Prior to 2016, the sale of your principal residence wasn’t usually reported on your income tax return. Generally speaking, unless your home was used to generate income (ex. as a rental unit), the specifics of the sale were not sent to CRA. For the tax year 2016 and beyond, this is no longer the case. Even if you’ve never earned income from your home, you now must report the details of the sale on Schedule 3 of your return.
What has changed?
To be clear, the exemption rules surrounding the sale of your principal residence haven’t changed. If your home was your principal residence the entire time you owned it, any profit you make from the sale is still exempt from capital gains. The difference is that now the details of the sale must be reported. Same goes for “changes in use” rules meaning that if your principal residence became a rental at some point for example, you may be subject to capital gains tax for that period of time.

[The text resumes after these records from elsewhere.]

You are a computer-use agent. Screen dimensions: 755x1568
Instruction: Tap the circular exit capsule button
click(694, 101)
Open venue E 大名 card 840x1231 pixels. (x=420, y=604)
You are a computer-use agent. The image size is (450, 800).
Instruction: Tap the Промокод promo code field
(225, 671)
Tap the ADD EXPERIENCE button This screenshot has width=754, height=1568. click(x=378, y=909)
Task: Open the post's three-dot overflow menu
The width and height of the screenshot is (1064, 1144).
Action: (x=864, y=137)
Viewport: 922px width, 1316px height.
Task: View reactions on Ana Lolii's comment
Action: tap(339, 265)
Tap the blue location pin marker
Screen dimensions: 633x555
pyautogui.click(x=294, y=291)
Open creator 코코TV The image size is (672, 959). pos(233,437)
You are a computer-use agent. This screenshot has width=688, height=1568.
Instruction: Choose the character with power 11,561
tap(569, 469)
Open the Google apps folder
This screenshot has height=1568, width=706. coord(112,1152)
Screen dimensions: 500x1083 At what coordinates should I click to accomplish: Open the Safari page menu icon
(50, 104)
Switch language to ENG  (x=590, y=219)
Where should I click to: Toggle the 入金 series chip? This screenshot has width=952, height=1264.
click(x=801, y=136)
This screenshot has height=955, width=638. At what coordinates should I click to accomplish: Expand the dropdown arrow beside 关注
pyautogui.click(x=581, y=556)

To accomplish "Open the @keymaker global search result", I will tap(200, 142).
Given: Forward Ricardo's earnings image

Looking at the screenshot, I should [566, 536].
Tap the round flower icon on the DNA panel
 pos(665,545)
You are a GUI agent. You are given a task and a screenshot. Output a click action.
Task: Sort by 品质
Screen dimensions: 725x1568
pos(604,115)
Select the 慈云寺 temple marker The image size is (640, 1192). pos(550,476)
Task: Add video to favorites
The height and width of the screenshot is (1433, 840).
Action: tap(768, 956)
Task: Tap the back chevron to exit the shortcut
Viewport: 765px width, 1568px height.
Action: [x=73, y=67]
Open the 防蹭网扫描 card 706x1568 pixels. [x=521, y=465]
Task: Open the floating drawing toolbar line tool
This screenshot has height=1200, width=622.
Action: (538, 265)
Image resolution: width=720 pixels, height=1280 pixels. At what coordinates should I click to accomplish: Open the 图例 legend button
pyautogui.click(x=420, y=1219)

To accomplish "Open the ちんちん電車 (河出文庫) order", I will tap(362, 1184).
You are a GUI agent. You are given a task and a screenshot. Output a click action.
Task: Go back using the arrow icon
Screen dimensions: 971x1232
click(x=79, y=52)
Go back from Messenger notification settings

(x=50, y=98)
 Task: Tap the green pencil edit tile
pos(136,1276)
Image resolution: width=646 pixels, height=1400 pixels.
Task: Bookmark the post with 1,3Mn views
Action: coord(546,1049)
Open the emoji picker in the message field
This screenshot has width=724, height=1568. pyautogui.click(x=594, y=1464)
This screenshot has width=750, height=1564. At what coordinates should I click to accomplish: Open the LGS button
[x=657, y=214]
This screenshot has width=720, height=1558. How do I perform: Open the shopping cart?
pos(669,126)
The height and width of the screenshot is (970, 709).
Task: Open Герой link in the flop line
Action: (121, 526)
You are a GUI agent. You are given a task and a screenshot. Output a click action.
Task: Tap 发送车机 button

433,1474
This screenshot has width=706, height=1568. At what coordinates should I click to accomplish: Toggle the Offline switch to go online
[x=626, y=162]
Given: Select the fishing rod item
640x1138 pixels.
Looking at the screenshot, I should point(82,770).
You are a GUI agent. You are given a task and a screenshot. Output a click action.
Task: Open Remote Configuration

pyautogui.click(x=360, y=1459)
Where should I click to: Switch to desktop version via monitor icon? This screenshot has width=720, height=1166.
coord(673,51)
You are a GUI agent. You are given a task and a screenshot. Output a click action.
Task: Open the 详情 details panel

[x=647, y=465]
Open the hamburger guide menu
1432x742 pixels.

Along with the reporting requirements, CRA has also made a couple of other significant changes surrounding principal residences:
- The reassessment period has been extended – indefinitely. Usually, CRA only reassesses taxpayers within three years of the original Notice of Assessment. Under the new rules, if you failed to report the sale of your principal residence, CRA can reassess you more than three years later. As of 2016, if you sell your principal residence and don’t report it, CRA can reassess you at any time in the future.
- Specific late-filing penalties have been put into place for those who don’t report the sale of their principal residences on time. The rate is listed as $100 X numbers of months late – to a maximum of $8,000.
Reporting the Sale
The sale of a principal residence is reported on the newly revamped Schedule 3.If the home you sold was your principal residence for the entire time you owned it, reporting the sale is rather simple. Just check the box beside the option “I designate the property described below to have been my principal residence for all years owned.” and enter the details below. You’ll need to enter:
- The complete address of the residence
- The year you acquired the property
If the home you sold was only your principal residence for part of the time you owned it, you sold multiple properties in one year, or the property had a change in use, check the corresponding box on the Schedule 3. You’ll also need to complete the additional form T2091 (IND).
Form T2091(IND) – Designation of a Property as a Principal Residence by an Individual – must be completed if the home you sold wasn’t considered to be your principal residence for the entire time you owned it. This form calculates the amount of capital gains your sale is subject to. The resulting number is entered on Schedule 3 to complete the capital gains calculation.
Designating a Cottage as a Principal Residence
You may choose to designate another property as your principal residence, other than your family home. For example, if you sold your cottage last year for a sizable profit, you may consider designating it as your principal residence for the time you owned it. Keep in mind that if you do choose this route, when you sell your family home, you may end up with a capital gain. Here’s an example:
Penny bought her home in the city in 2001 and her cottage in 2010. She has used neither property in business or as a rental. She sold the cottage in 2016 for a profit of $150,000. Penny can name her cottage as her principal residence for the years 2010-2016. This means that the profit from the sale would be exempt under the capital gains rules.
However, If Penny sells her home in the city in 2017, capital gains may apply if she makes a profit. This is because between the years 2010 and 2016, the cottage was named as her primary residence. It’s important to consider all of the possible gains scenarios before designating your primary residence.